ОТРЫВОК ТЕКСТА
****

Еще большее зло исходит из того, что созерцаются и исследуются покоящиеся основания вещей, из которых – а не движущие, посредством которых – происходят вещи. Ибо там речь идет о словах, здесь – о действиях. Ничего не стоят те обычные различения движения, которые известны в общепринятой естественной философии: возникновение, уничтожение, увеличение, уменьшение, изменение и перемещение. В самом деле они означают следующее. Если тело не изменяется ни в чем другом, но сдвинуто с места, то это перемещение. Если оно остается на своем месте и в своем виде, но меняет состояние, то это изменение. Если же при изменении сама масса и количество тела не остаются теми же, то это движение увеличения или уменьшения. Если же тела меняются настолько, что меняется самый вид их и сущность и они переходят в другие тела, то это есть возникновение и уничтожение. Но все это слишком упрощенно и никоим образом не проникает в природу, ибо это только меры и периоды, а не виды движения. Они показывают лишь насколько, а не каким образом или из какого источника. Они ничего не указывают ни в отношении устремления тел, ни в отношении продвижения их частей, а только, когда движение представляет чувству вещь резко иной, чем она была, устанавливают свои разграничения. А когда эти философы хотят объявить что-либо о причинах движений и на основании этого установить их разделение, они с величайшей беспечностью вводят различие между естественным и насильственным движением. Это различие также всецело относится к вульгарным представлениям, потому что всякое насильственное движение есть также естественная вещь: внешнее действие заставляет природу вещи действовать иным образом, нежели раньше.

****

ИСХОДНЫЕ ДАННЫЕ
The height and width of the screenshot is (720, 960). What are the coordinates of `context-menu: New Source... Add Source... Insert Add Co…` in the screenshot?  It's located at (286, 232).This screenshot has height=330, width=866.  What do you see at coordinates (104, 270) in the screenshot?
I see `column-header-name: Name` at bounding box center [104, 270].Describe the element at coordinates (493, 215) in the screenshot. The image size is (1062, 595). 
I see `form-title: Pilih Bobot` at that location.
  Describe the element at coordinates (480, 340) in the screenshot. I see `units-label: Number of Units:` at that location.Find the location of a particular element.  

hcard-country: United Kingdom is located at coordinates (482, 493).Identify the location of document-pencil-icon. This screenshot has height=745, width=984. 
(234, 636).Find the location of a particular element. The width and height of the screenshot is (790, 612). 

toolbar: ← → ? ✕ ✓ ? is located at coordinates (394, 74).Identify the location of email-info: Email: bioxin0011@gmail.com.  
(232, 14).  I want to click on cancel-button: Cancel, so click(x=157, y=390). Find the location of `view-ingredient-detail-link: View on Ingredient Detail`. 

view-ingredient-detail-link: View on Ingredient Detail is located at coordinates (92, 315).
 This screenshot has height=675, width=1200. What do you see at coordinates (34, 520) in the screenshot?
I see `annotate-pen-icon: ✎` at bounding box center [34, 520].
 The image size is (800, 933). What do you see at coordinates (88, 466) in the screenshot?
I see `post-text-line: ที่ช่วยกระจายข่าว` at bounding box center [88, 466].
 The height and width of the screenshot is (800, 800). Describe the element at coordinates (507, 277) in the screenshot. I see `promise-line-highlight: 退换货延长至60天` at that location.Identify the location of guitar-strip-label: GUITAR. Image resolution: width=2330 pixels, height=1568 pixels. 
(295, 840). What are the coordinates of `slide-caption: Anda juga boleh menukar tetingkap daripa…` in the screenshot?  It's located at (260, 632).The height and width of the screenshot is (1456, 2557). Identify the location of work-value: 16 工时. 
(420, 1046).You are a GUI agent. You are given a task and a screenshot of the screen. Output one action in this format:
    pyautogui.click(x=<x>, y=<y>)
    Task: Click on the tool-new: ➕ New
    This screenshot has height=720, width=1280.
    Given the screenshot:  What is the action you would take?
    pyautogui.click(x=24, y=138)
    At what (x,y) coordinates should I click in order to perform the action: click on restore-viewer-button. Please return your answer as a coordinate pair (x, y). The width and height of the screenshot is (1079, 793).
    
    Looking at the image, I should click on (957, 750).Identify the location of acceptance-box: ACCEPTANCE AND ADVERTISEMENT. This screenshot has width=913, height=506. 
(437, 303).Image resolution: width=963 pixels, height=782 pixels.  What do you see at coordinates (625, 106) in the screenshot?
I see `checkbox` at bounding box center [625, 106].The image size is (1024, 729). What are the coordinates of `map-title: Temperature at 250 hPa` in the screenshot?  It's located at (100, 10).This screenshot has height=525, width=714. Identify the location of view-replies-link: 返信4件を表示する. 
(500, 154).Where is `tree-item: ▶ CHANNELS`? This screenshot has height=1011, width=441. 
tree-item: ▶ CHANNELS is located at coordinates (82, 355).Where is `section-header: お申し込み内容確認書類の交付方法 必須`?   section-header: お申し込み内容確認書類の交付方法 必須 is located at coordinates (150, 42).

****

Перепишите целиком отрывок о различиях движения, не меняя в нём ни слова и ни знака.

Еще большее зло исходит из того, что созерцаются и исследуются покоящиеся основания вещей, из которых – а не движущие, посредством которых – происходят вещи. Ибо там речь идет о словах, здесь – о действиях. Ничего не стоят те обычные различения движения, которые известны в общепринятой естественной философии: возникновение, уничтожение, увеличение, уменьшение, изменение и перемещение. В самом деле они означают следующее. Если тело не изменяется ни в чем другом, но сдвинуто с места, то это перемещение. Если оно остается на своем месте и в своем виде, но меняет состояние, то это изменение. Если же при изменении сама масса и количество тела не остаются теми же, то это движение увеличения или уменьшения. Если же тела меняются настолько, что меняется самый вид их и сущность и они переходят в другие тела, то это есть возникновение и уничтожение. Но все это слишком упрощенно и никоим образом не проникает в природу, ибо это только меры и периоды, а не виды движения. Они показывают лишь насколько, а не каким образом или из какого источника. Они ничего не указывают ни в отношении устремления тел, ни в отношении продвижения их частей, а только, когда движение представляет чувству вещь резко иной, чем она была, устанавливают свои разграничения. А когда эти философы хотят объявить что-либо о причинах движений и на основании этого установить их разделение, они с величайшей беспечностью вводят различие между естественным и насильственным движением. Это различие также всецело относится к вульгарным представлениям, потому что всякое насильственное движение есть также естественная вещь: внешнее действие заставляет природу вещи действовать иным образом, нежели раньше.